Yesterday, I checked into Chiang Mai Ram Hospital in Chiang Mai, to have the umbilical hernia repaired, finally! I'll talk about the comparative levels of care in the final chapter. For now let me say that I went to Chiang Mai Ram primarily because they have an attractive relationship with my insurance provider, Tri-Care for life. The level of care I received, the professionalism, the compassion, and even the ambience is far above all the other Chiang Mai options. More on all of this in the final chapter. Maybe I'll call it "Lessons I learned - Hope they are useful"
Pre-op included blood work, and Electrocardiogram and a chest x-ray. Every thing was fine except for one thing. Doctor P. came to my room a half hour before we were scheduled in the operating room and told me the surgery was being cancelled because my platelet count was a mere 38,000. He went on to explain that normal would be between 150,000 and 400,000. Platelet levels as low as mine put a surgical patient at risk because of the bloods inability to coagulate. In other words incisions would be very slow to heal creating several dangers. The good doctor took his time and explained all of this to me and then told me he was turning me over to the Hematologist , Doctor Tamatorn Thamprasit. Again, for simplicity, I'll refer to him as Doctor T.
Sure enough, Doctor T. came by an hour later, introduced himself, asked a battery of questions, answered the ones I could think to ask and prescribed extensive blood work. Soon after, a couple of nurses came by and drew a large vial of blood. A couple of hours later Doctor T. returned to let me know that my liver, kidney and all such were fine, and that I have no infectious disease. However, my platelet count had dropped from 38,000 to 31,000. There is no obvious reason why the platelets are being killed off like soldiers serving under an incompetent general. Maybe the problem is the bone marrow is not producing platelets in normal abundance. Doctor T. told me to stay overnight and in the morning he would take some bone marrow and perhaps do a biopsy.
Early this morning both Doctor P. and Doctor T. came to see me. As they were asking about my situation and my spirits, I was really impressed with there true compassion. These gentlemen are really great people; I truly like them both. Doctor P. made sure I understood there would be no elective surgery until the platelet mystery was solved and the solution a success.
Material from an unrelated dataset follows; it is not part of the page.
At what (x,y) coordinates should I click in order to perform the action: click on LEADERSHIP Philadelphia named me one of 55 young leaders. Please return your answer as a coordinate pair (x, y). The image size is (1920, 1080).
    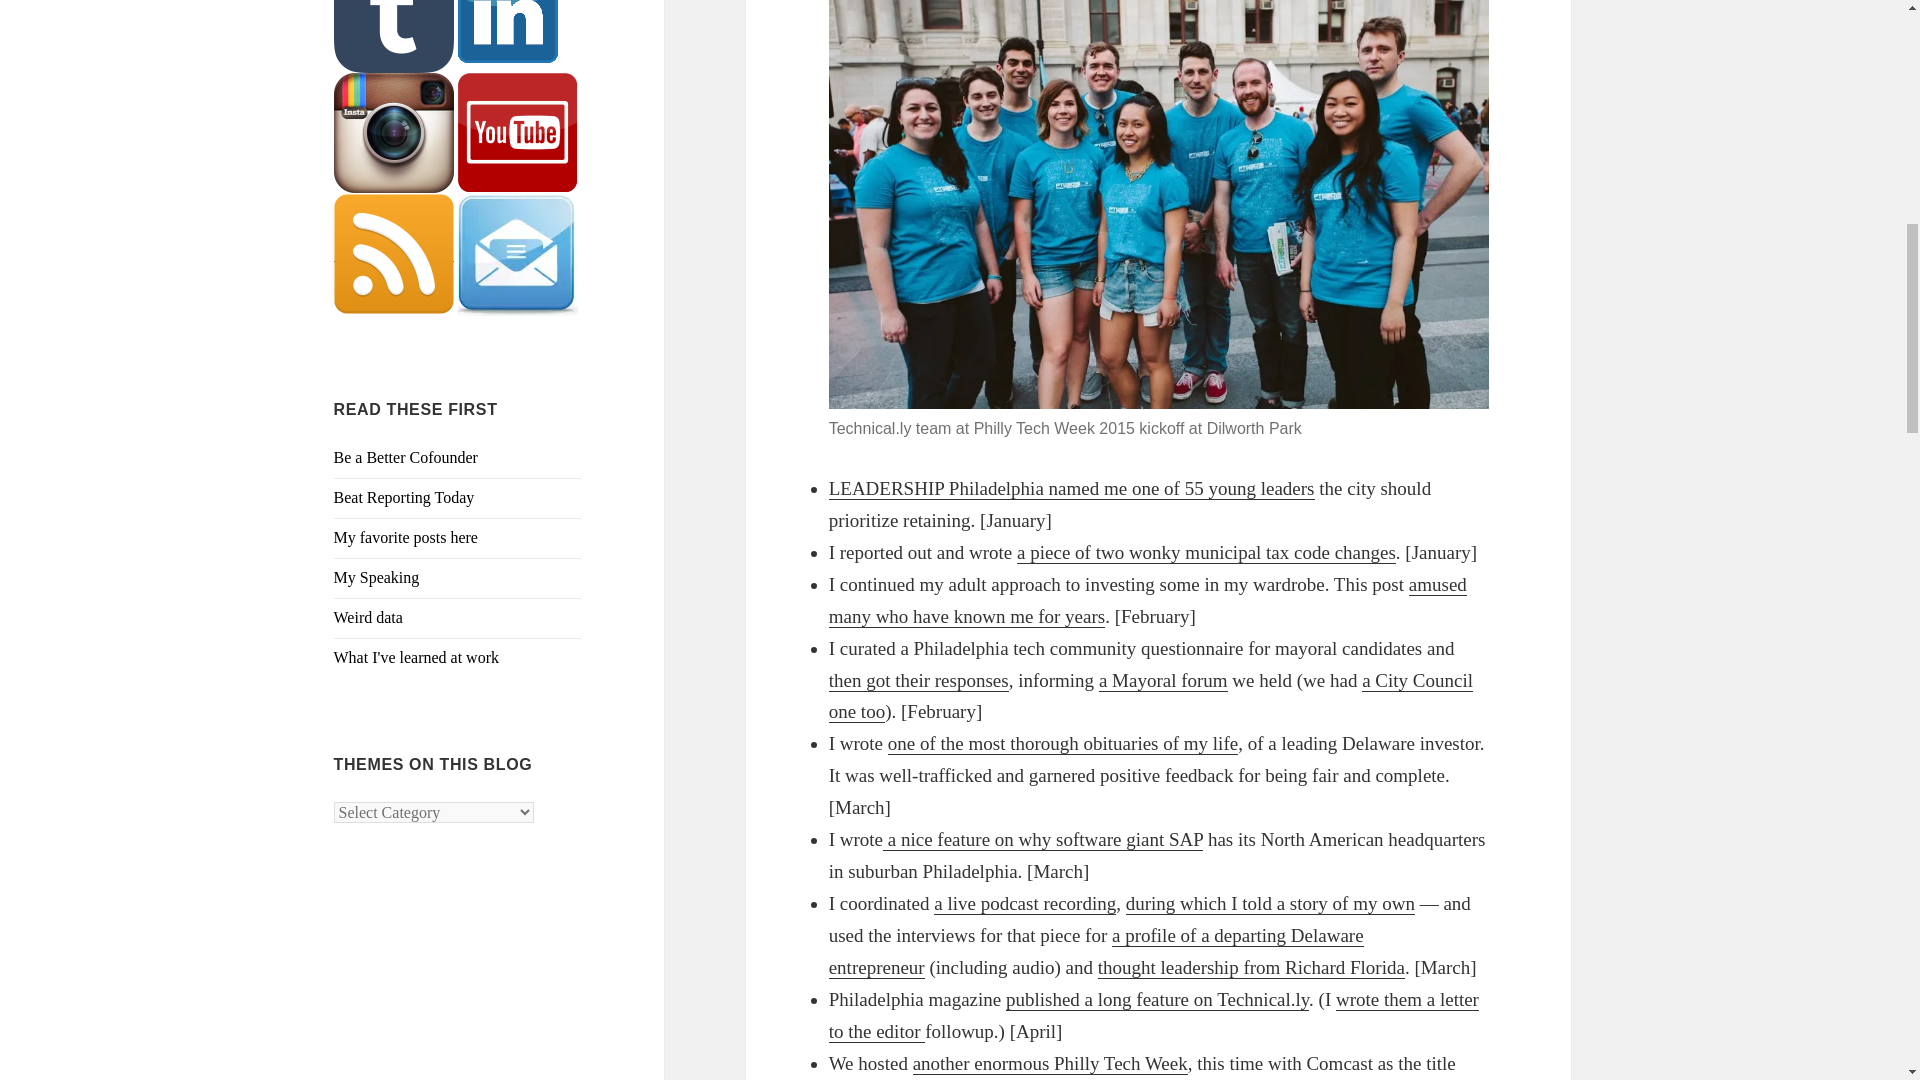
    Looking at the image, I should click on (1072, 489).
Doctor T. promised he would come back and do the bone marrow aspiration in another hour.
An hour later he returned and tried the aspiration at the base of my spine. That didn't go well, not sure why. I can tell you the local hurt like hell. Doctor T. quickly changed his mind and did the procedure at the sternum. That's wasn't too bad at all; more painful that typing on my Nexus 7, but not much. Those interested in details about these procedures are invited to google "Bone Marrow Aspiration" . I will tell you that as I write this, perhaps 11 hours after the procedure, I've had no pain from this procedure since the moment it was over.
Doctor T. came back a couple hours later and reported he had found nothing abnormal in my bone marrow. He did say he was sending off for a couple of lab tests, but he suspected they would be negative as well. So there is almost certainly nothing wrong in my bone marrow that is preventing the production of platelets and there is nothing obvious that's killing the little suckers. I suggested that it might be a result of the dengue fever I had a couple of years ago. Not at all likely was his response. It would be easy to slip into denial or even apathy but Doctors Ekachai Paiboonworachat and Taratorn Thomprasit will have none of that nonsense! Chapter 1 draws to a close as a happy beginning. I have an appointment with Doctor T. on the 10th of March to discuss the results of the lab tests and to discuss solutions. The 2nd chapter will be posted after that appointment. Until the, gentle reader, if you have a medical issue, get it taken care of now.